IRC provided a broker and client model of a chat service which resembled a messaging system in many ways - with echoes of both direct messaging and pub/sub. Messages could be sent directly to a given user, or to a channel where all joined users would receive them. Everyone on an IRC channel is both a potential producer and consumer, and are often in vastly different geographical locations, connected to different servers.

The servers in a given IRC network are connected to each other in a tree structure. Messages are routed up and down branches of the tree that have subscribers waiting for them - users in a given channel - at the end, much like the way multicast systems pass on packets only to interested parties. The large IRC networks grew organically, with operators attaching new nodes in an ad-hoc fashion based on growing user demands and availability of resources. Due to the non-commercial nature of IRC these were often in short supply, provided by ISPs and universities as a service to their users.

Users would generally connect to the closest server to them, for better response times, but the tree based structure caused problems when servers were lost. Netsplits were familiar events to denizens of IRC channels, where the network became partitioned into two parts after the loss of communication between a pair of servers, with some users in one section of the tree, and some in the other. Servers queued messages for delivery to slow clients, or to slow servers further down the tree, while connected. To facilitate tracking the connection status of clients and servers links were maintained with a heartbeat - PING messages that are sent between local connections (e.g. from one server to another, or one server to its client) and not propagated further than one hop. If a client stopped responding, any messages due for it were generally lost, but upstream senders could be informed the receiver was no longer on line.

Messages were only duplicated at the final delivery to clients. A message to a channel that had 200 users on a given server would only reach that server once, where it will be distributed through to the connected clients. State information, such as who is online and what channels exist, was broadcast throughout the server tree to facilitate calculating this. IRC’s success and scale is testament to the value of simple protocol design and popular needs.

The next generation of chat systems were more aimed at users who had experienced chat in conjunction with the web, or walled-garden web-like services such as early AOL and Compuserve. Systems like ICQ, AIM and MSN Messenger provided instant messaging chat across their networks, and in the late 90s a developer named Jeremie Miller began work on new server and protocol for instant messaging: the Extensible Messaging and Presence Protocol, or XMPP.

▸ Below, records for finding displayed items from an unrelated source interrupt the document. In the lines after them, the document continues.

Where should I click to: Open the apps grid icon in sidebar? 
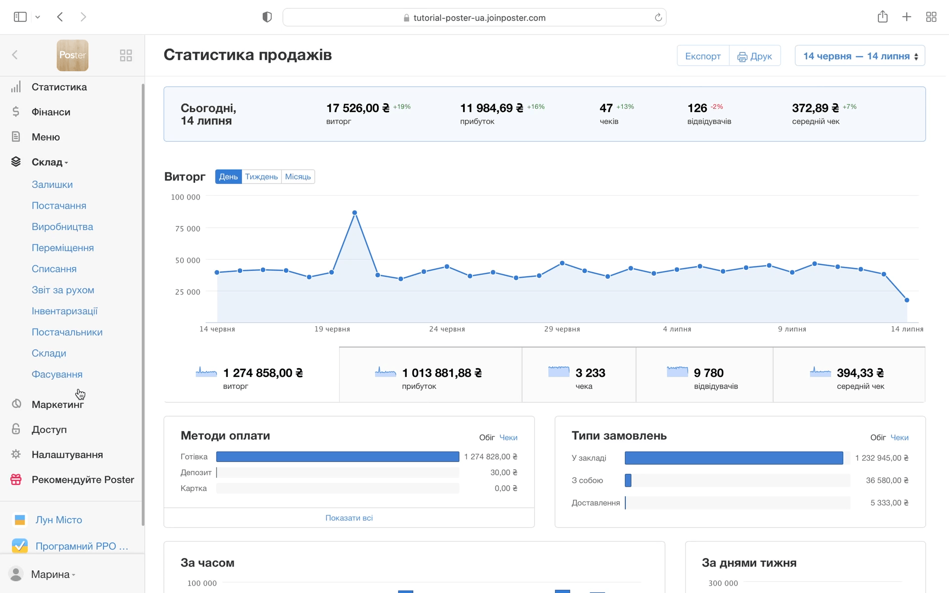126,55
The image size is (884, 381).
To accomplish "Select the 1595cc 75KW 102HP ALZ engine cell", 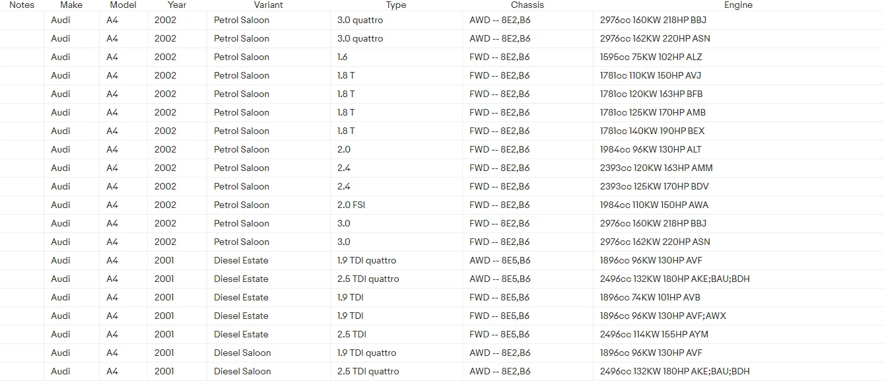I will (651, 57).
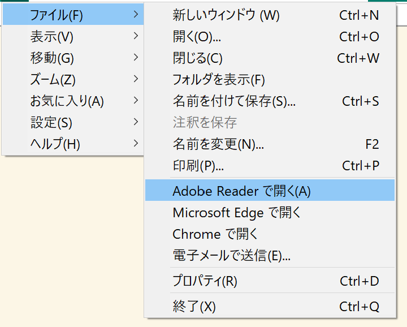Image resolution: width=407 pixels, height=327 pixels.
Task: Open プロパティ(R) dialog
Action: (x=270, y=281)
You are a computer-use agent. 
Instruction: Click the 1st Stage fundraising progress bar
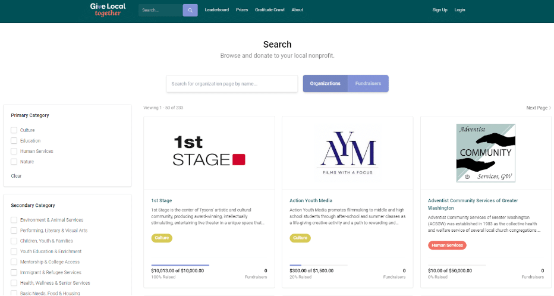[x=180, y=265]
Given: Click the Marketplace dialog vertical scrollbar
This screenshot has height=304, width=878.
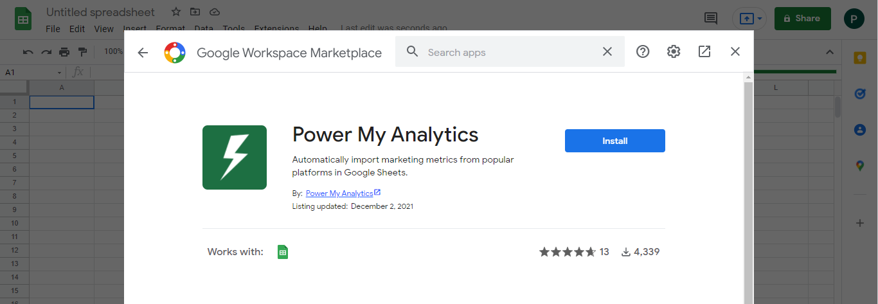Looking at the screenshot, I should point(748,193).
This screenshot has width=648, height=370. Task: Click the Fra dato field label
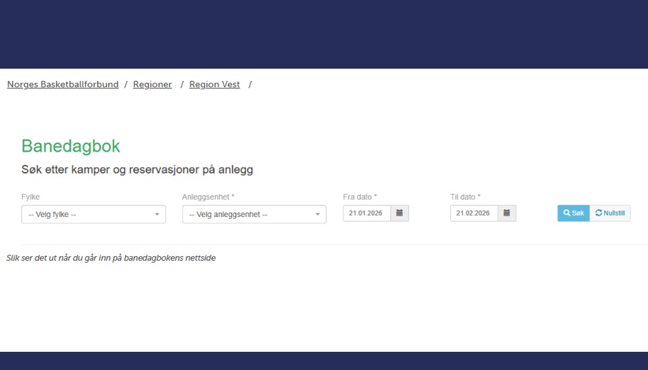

Much like IRC, XMPP was designed with clients connecting to servers that acted as brokers, distributing messages. It was originally at the heart of an instant messaging service called Jabber. The protocol, published openly, standardised the best features of the many competing IM systems, and quickly spread outwards. It was used by Google for its Google Talk chat in 2005, added to AOL’s AIM in 2008, and support appeared in Facebook Chat in 2010. Google eventually utilised XMPP for the voice chat part of its chat system as well as text, leveraging the Extensible part of the protocol to carry this different kind of message (though in the main usage of XMPP has been dropped in more recent versions of Talk, renamed Hangouts). These larger organisations filled the roles of the ISPs and universities in IRC - providing resources to host the servers for many clients.

XMPP is request/response based, but inherently decentralised. Rather than having a tree of servers, the domain name system is used to locate the appropriate server for a given user, and connections are made between the servers of different users as required to deliver messages. Servers therefore act as brokers without a central authority or hierarchy, but require the client to trust the delivery and confidentiality of a message to both their own server, and that of the target user.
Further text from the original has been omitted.